LAS VEGAS - Tony Sanchez can try all he wants, but it is going to be hard to live up to his words.
The Bishop Gorman coach and the Gaels athletic department have agreed to tone back the in-game atmosphere so it is isn’t a full-scale home game in the Sollenberger Classic.
Good luck with that.
With the amount of talent on the field, the hype surrounding the game, and the presence of national television cameras, Fertitta Field is going to be in a frenzy by the time the 7:07 p.m. kickoff is put in the air.
The team that stays the course the best just might get the advantage.
“We need to treat it like a normal game, but it is going to be hard,” Mountain Pointe senior linebacker/running back Trey Lauer said. “We didn’t do a good job of that in the state game and it got us. This is going to be fun and as long as we fly to the ball and play physical Mountain Pointe football we will be OK.”
The Pride hasn’t had this kind of exposure while Bishop Gorman seems to play a nationally ranked team every week when the four-time, big-school Nevada champions play outside their region.
“We want to play the best of the best and it starts with Mountain Pointe this year,” Sanchez said. “Our guys know to expect everyone’s best shot because we seem to be the biggest game on the schedule for most of our opponents. It means we can’t have any type of letdown or we are going to be in trouble.”
First games are always tricky as coaches attempt to get a feel for just what type of team they have. Neither team has had a scrimmage this year, so it could get sloppy. A rhythm to the offense against the scout defense is a little different than getting it going against a nationally-ranked opponent.
“We don’t know what we have yet,” Mountain Pointe coach Norris Vaughan said. “We think the pieces are in place, but there have been some injuries that kept our guys out. Bishop Gorman is big and have athletes every where.
“We have to be ready from the start and get through that first wave of adrenaline and play our game.”
Bishop Gorman is making its fourth appearance in the Sollenberger and hasn’t really had its way with their Arizona opponents. The Gaels are 1-2 after losing in 2008 to Brophy Prep, 16-6; losing to Hamilton in 2010, 24-17, and prevailed over Chaparral, 42-22, in 2011.
“It’s a great event and one of the things I like about it is that I still talk to (Hamilton’s) Steve Belles and (former Chaparral coach) Charlie Ragle. I think it will be the same way with Norris Vaughan.”
The Gaels are big up front, led by Nick Gates (6-foot-5, 295 pounds) and Zack Singer (6-4, 300), with talent to burn at the skills positions. First-year starter Randall Cunningham Jr. is tall and lean in the pocket and isn’t expected to show any rust after sitting behind four-year starter Anu Solomon, who is at Arizona.

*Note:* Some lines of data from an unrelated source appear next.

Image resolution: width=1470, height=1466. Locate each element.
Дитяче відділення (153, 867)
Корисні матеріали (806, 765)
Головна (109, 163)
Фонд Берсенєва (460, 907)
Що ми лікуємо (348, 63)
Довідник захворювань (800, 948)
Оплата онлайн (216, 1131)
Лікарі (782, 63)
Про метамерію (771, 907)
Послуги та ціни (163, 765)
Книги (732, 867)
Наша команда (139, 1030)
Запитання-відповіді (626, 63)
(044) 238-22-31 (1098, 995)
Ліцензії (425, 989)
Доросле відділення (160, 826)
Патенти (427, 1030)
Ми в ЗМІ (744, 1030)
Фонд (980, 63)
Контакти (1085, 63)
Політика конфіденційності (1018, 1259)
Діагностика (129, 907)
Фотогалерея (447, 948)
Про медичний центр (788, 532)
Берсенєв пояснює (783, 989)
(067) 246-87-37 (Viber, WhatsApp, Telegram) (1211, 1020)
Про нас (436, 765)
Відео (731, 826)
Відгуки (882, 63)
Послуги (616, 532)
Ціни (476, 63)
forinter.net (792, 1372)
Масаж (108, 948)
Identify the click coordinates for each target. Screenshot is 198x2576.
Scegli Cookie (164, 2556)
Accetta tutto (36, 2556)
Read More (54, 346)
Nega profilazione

The running game took a hit when last year’s leading rusher Nathan Starks was dismissed from the team, but senior Daniel Stewart is ready to step in.
“He might have had the best spring/summer out of everyone we have,” Sanchez said.
The Pride counters with a physical presence on defense led by linebacker Wesley Payne, while defensive backs Jalen Brown and Dominique Fenstermacher are two of the top talents in the state.
Mountain Pointe is stacked offensively as long as the offensive line, which returns three starters, can hold off the persistent Gaels' front seven. The Pride has two match-up problems on the outside with Brown and Emmanuel Butler.
“Brown is enough, but when you have a 6-foot-3 Emmanuel Butler on the other side it makes it difficult,” Sanchez said. “We can’t let them get loose in the secondary.”
In the big picture, this is just one of 10 regular season games, but come Friday night it is going to feel like so much more.
“We can’t wait for this game,” junior offensive center Collin Lambdin said. “We are heading up there ready to play. Coach Vaughan is relentless in his pursuit of a victory. That mentality has become who we are.”